Flu season takes a toll on students

Claire Peralta, Staff Reporter

The middle of flu season brings the yearly reminder to get your flu shot. Although it’s not too late for a shot, some people are avoiding getting the vaccine because of its ineffectiveness, and the traces of mercury that act as a preservative and de-contaminant.

“The flu vaccine is formulated based on the data and structures of the previous year’s virus,” school nurse Jeannie Haines said. “Obviously it is not going to protect against every case of the flu virus that there is, but it significantly reduces the possibility that you’ll catch the virus. Some people also see statistics of people who are dying from the flu, however those statistics don’t include those who have A, been vaccinated, and B, have been more susceptible to the virus because of a preexisting condition.”

For some people the presence of Thiomerosal, a mercury-based preservative that some say is linked to nervous system damage is a reason to avoid the vaccine.
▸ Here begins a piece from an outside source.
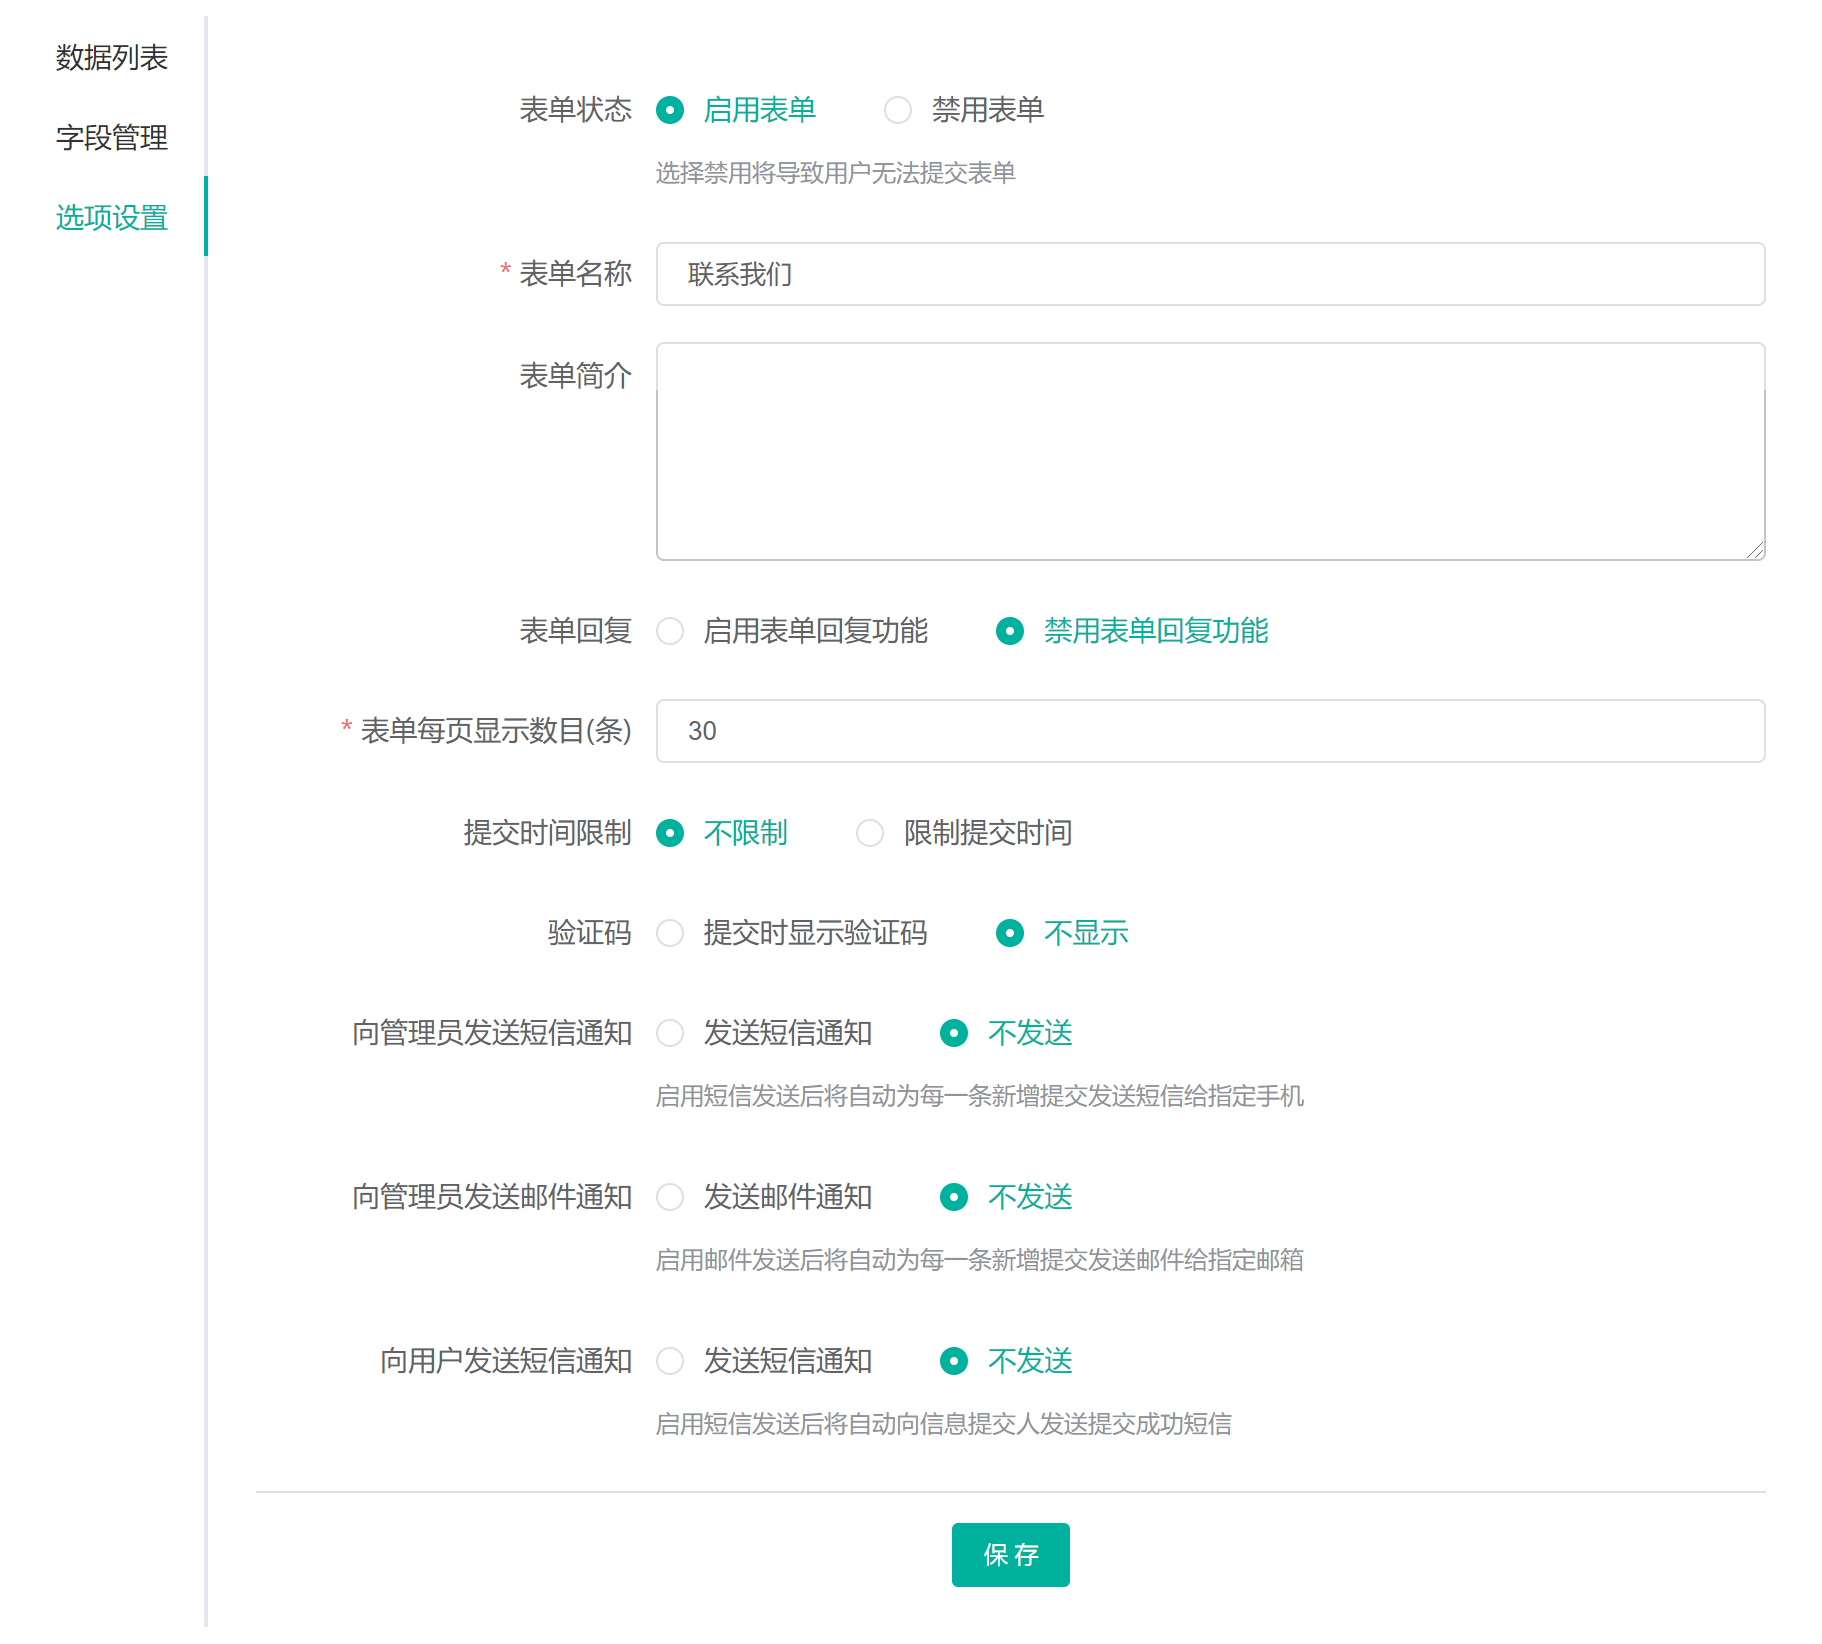Select 禁用表单回复功能 radio button
The height and width of the screenshot is (1644, 1822).
tap(1010, 631)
“The type of mercury that causes damage to the nervous system is methyl mercury, which was removed from the vaccine a long time ago,” pediatrician Rachel Walden said. “The preservative should not be reason for someone to not get a flu shot.”

There are two different types of flu vaccines, the shot and the nasal spray.
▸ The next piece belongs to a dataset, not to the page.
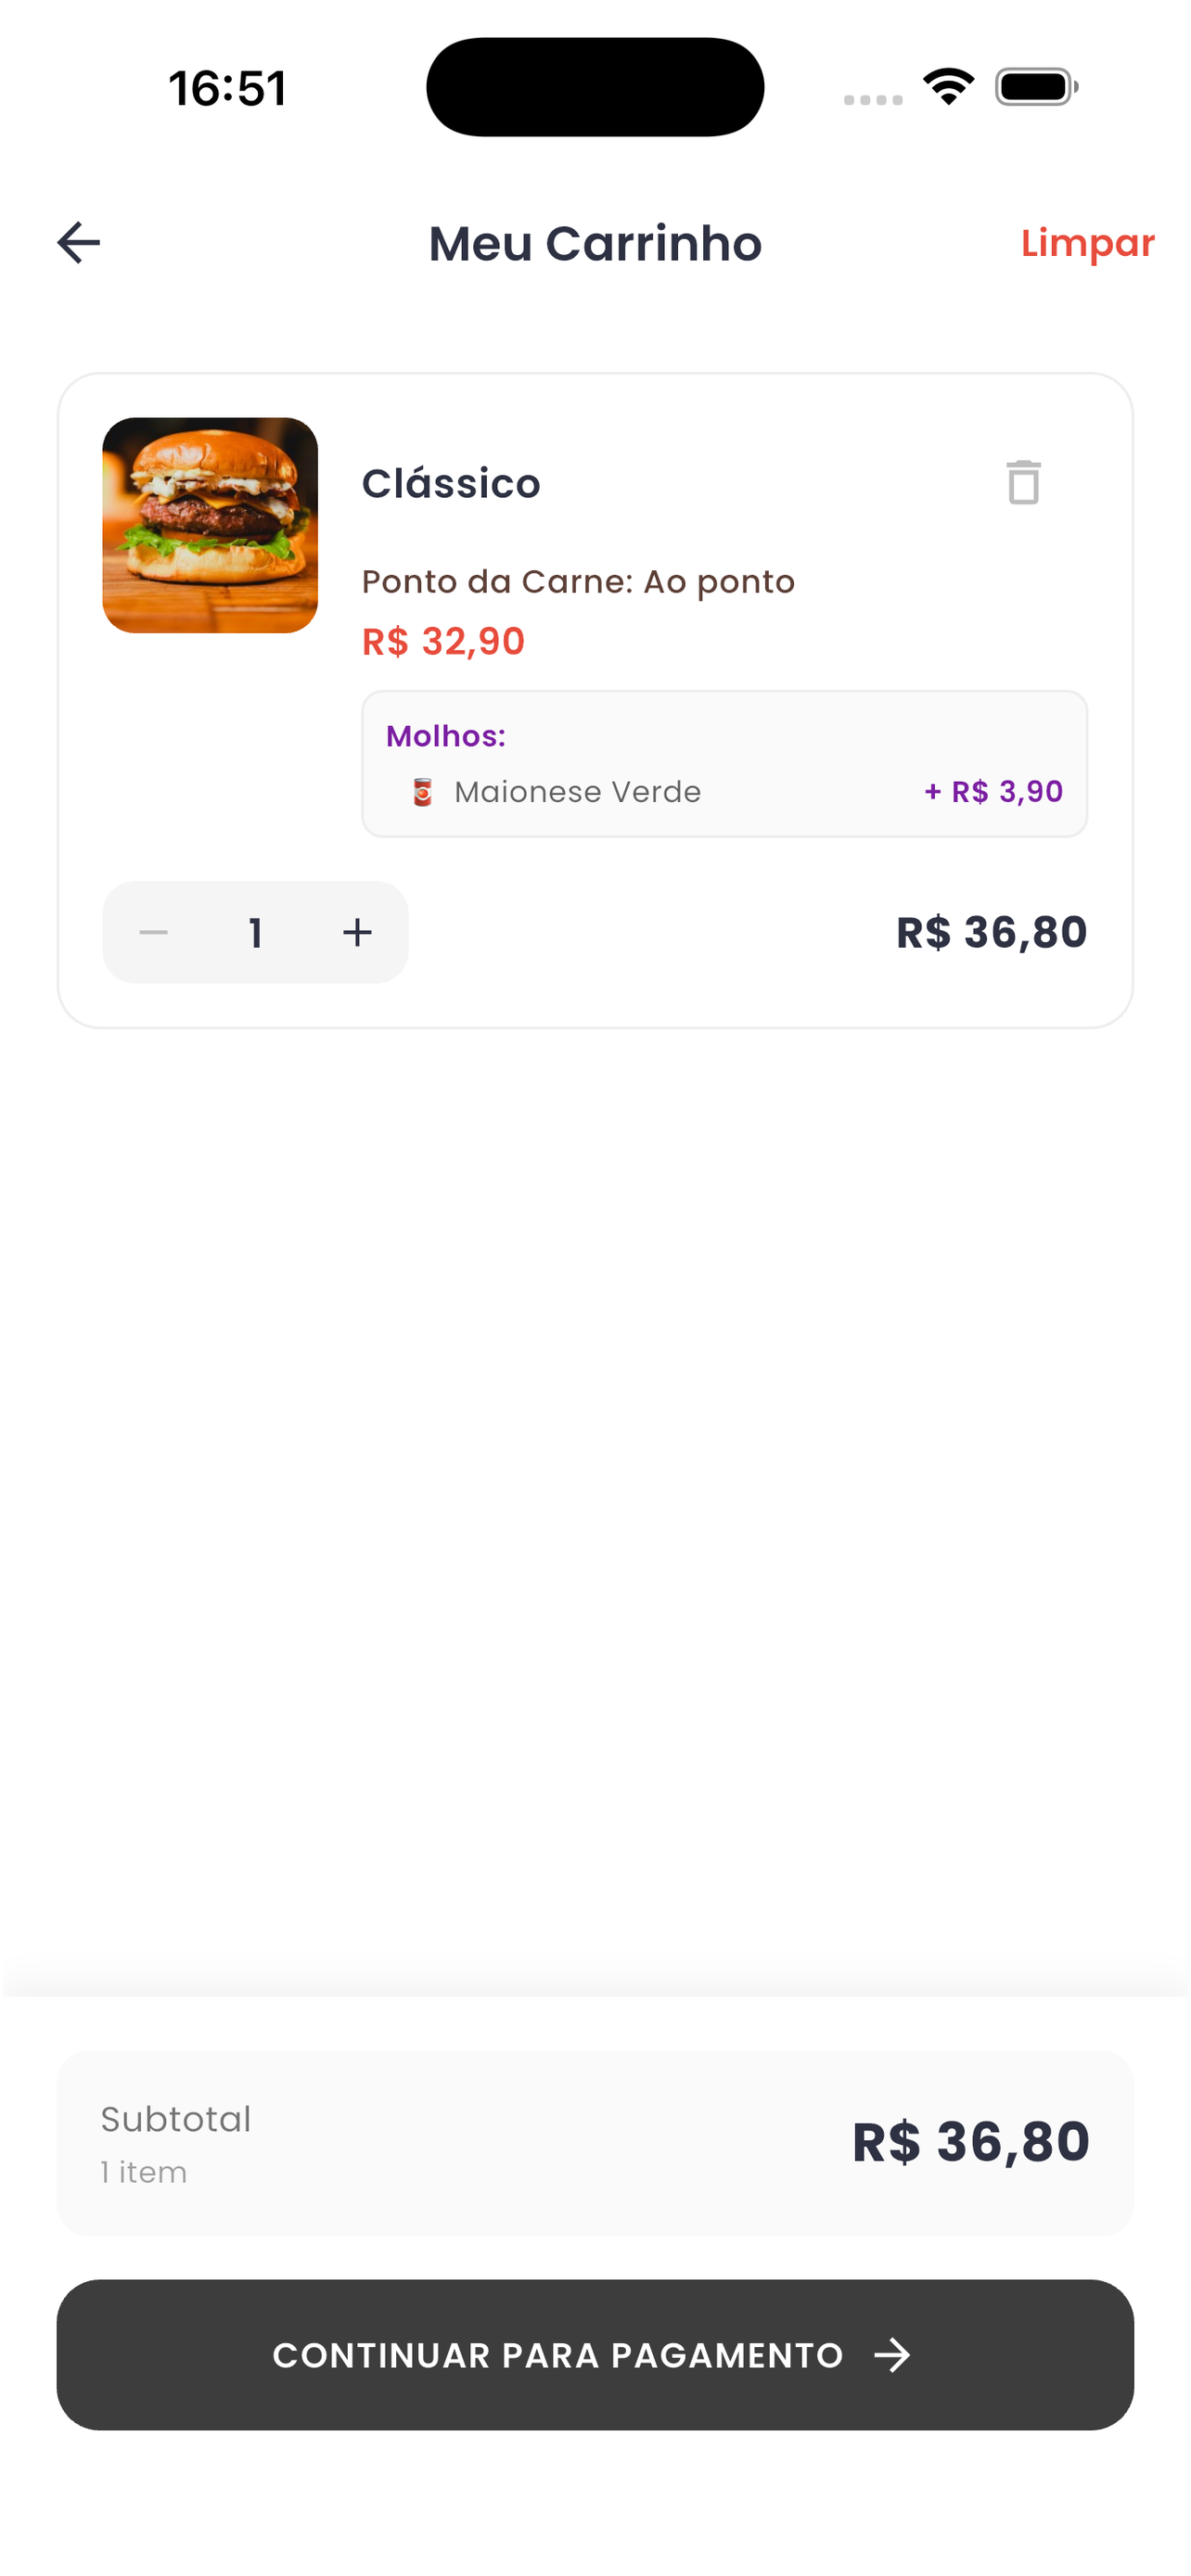Screen dimensions: 1191x2576
Task: Open the Clássico burger thumbnail
Action: 210,525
“Ultimately the decision is up to the parents of the kids, which type of vaccine they choose,” Walden said. “The nasal spray protects against 2 strains of Influenza A and 2 strains of Influenza B, but it is a live vaccine, meaning that the virus is alive, but attenuated, or weakened. The shot protects against 2 strains of Influenza A, and Influenza B, so the spray actually protects against more strains of the flu, but again, it’s live.”

Although some people have concerns about this year’s flu vaccine, statistics from Centers for Disease Control and Prevention indicate flu shots traditionally help prevent getting sick. But for those that choose not to get one, there’s one thing that everybody can do to improve their chance at staying healthy.

“I am around sick kids all day, and I get my shot, but I also wash my hands constantly,” Haines said. “The most important thing to remember is to wash, wash, wash your hands.”